===== Extrait

Tout le monde, ou à peu près, a vu du Feydeau un jour ou l'autre. Avec Sacha Guitry et Willy (le premier mari de Colette), ils sont au début du 20e siècle ce que dans une certaine mesure nos humoristes peuvent représenter maintenant : des commentateurs et observateurs de la société bourgeoise de l'époque, possédant tous les trois un esprit de répartie fort amusant, osant des blagues sur la sexualité qui en faisaient rougir plus d'un et se plaisant également à dénoncer une certaine hypocrisie caractéristique de cette nouvelle classe sociale qui s'était vite enrichie et qui ne possédait pas le raffinement et la sophistication de l'ancienne aristocratie. Mais voilà, seul Feydeau est toujours joué au théâtre, les autres ayant été peu à peu oubliés (mais pas par moi) et Un fil à la patte ou Le dindon (monté au TNM en 2012) remplissent toujours les salles.

L'idée ici avec Le prince des jouisseurs est d'avoir créé une pièce qui fonctionne avec la même mécanique éprouvée que Feydeau lui-même utilisait: des situations cocasses qui n'ont aucun sens, des déboires conjugaux d'où d'ailleurs les femmes sortent la plupart du temps triomphantes, des portes qui claquent, des personnages qui ne devraient pas se trouver là cachés derrière le rideau ou sous le lit, l'incident inattendu et la réplique assassine. La différence c'est que Gabriel Sabourin a ajouté à son texte une dimension de profondeur et de réflexion sur la vie de ce jouisseur impénitent et un revirement à la fin qui se révèle véritablement touchant. Bref, du Feydeau amélioré.

Le décor de Jean Bard répond à tous les critères du vaudeville : une chambre d'hôtel banale où réside Feydeau entre deux virées sur les grands boulevards où, dit-il, il va chercher son inspiration. Bard a eu la bonne idée de mettre des toiles d'impressionnistes sur le mur, car Georges Feydeau était un collectionneur, peut-être pour compenser le fait qu'il se considérait comme un peintre raté. La mise en scène de Normand Chouinard, un familier de Feydeau, fonctionne au poil avec ce qu'il faut de performance physique de la part des comédiens. Et ces derniers sont tous très bons.

==========

Consignes:
a. Recopiez le passage de la critique du Prince des jouisseurs compris entre « L'idée ici avec » et « du Feydeau amélioré. », bornes incluses, en substituant « fenêtres » à « portes ».
b. D'après la critique, qui signe la mise en scène du Prince des jouisseurs ?
c. Rédigez la suite de la critique du Prince des jouisseurs à partir de sa dernière phrase.
Les lignes n'ont aucun lien avec la critique.

===== Matériel fourni

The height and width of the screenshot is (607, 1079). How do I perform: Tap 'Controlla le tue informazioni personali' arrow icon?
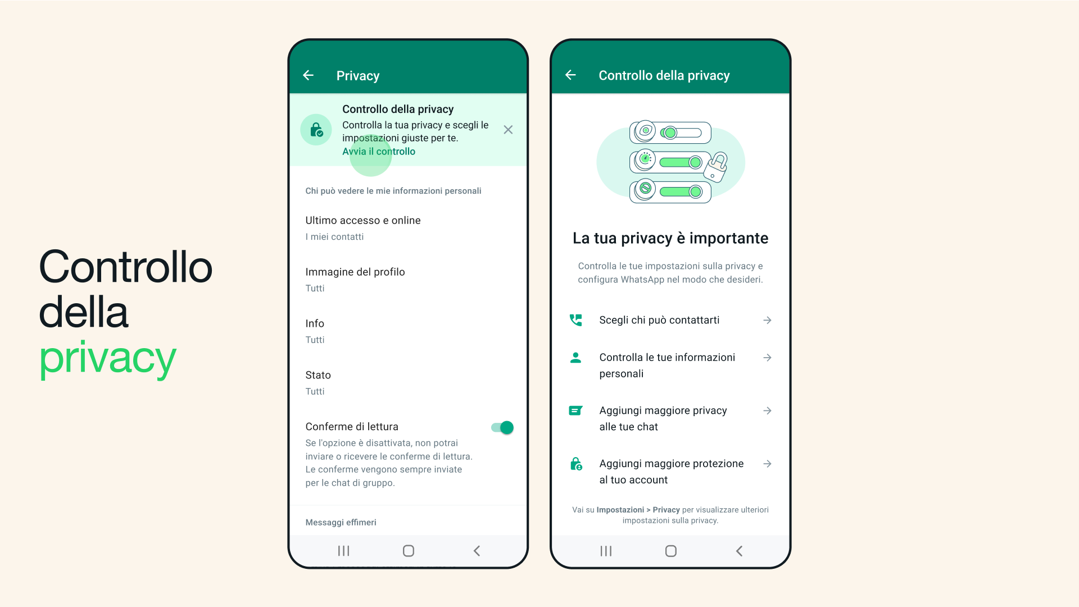point(768,358)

==========

Réponses attendues:
a.
L'idée ici avec Le prince des jouisseurs est d'avoir créé une pièce qui fonctionne avec la même mécanique éprouvée que Feydeau lui-même utilisait: des situations cocasses qui n'ont aucun sens, des déboires conjugaux d'où d'ailleurs les femmes sortent la plupart du temps triomphantes, des fenêtres qui claquent, des personnages qui ne devraient pas se trouver là cachés derrière le rideau ou sous le lit, l'incident inattendu et la réplique assassine. La différence c'est que Gabriel Sabourin a ajouté à son texte une dimension de profondeur et de réflexion sur la vie de ce jouisseur impénitent et un revirement à la fin qui se révèle véritablement touchant. Bref, du Feydeau amélioré.

b. Normand Chouinard.

c.
Alain Zouvi, inoubliable en Feydeau, incarne superbement cet homme au bord du précipice qui n'a jamais su mettre un frein à ses désirs, à sa consommation d'alcool et de femmes, et qui commence à le payer très cher. Jonathan Michaud, en fils banquier frustré de ce père flamboyant, est fantastique. Il résume son drame en disant qu'il n'est qu'une crotte de caniche sur le trottoir des boulevards où son géniteur a triomphé. Et, comme l'observe Feydeau senior, il a le désespoir amusant. Gabriel Sabourin, non content d'avoir écrit le texte, joue avec brio le tragédien Sicard, jaloux des succès d'un auteur qu'il juge futile et superficiel. Geneviève Rioux incarne l'épouse divorcée avec un panache qui n'appartient qu'à elle et avec de merveilleuses robes, créations de Suzanne Harel. Hélène Mercier se révèle indispensable en femme de chambre au prénom de fleur interchangeable et Frédéric Desager nous fait bien rire en vieillard libidineux qui perd tous ses moyens et retrouve ses quinze ans (!) à la vue de la charmante Sofia Sévignie (Marie-Pier Labrecque), une infirmière en réorientation de carrière qui n'a de yeux que pour Feydeau. Tout ce beau monde se démène, se propulse, s'agite sur scène d'imbroglios en quiproquos pour notre plus grand plaisir.

Mais ce n'est pas qu'une brillante imitation de Feydeau. Le texte finement écrit, excellemment confectionné et intelligemment charpenté de Gabriel Sabourin va plus loin que la simple anecdote qui fait rire un public avide de divertissements. Il y a à la fin une véritable réflexion sur la vie, l'amour, la mort qui nous ramène au destin tragique de ce dramaturge décédé à 58 ans des conséquences de la syphilis et qui a vécu toute sa vie avec une légèreté quasi insoutenable. Prince des boulevards, Prince des jouisseurs, Prince des humanistes, Feydeau se révèle ici aussi moderne et pertinent qu'il y a plus de 100 ans.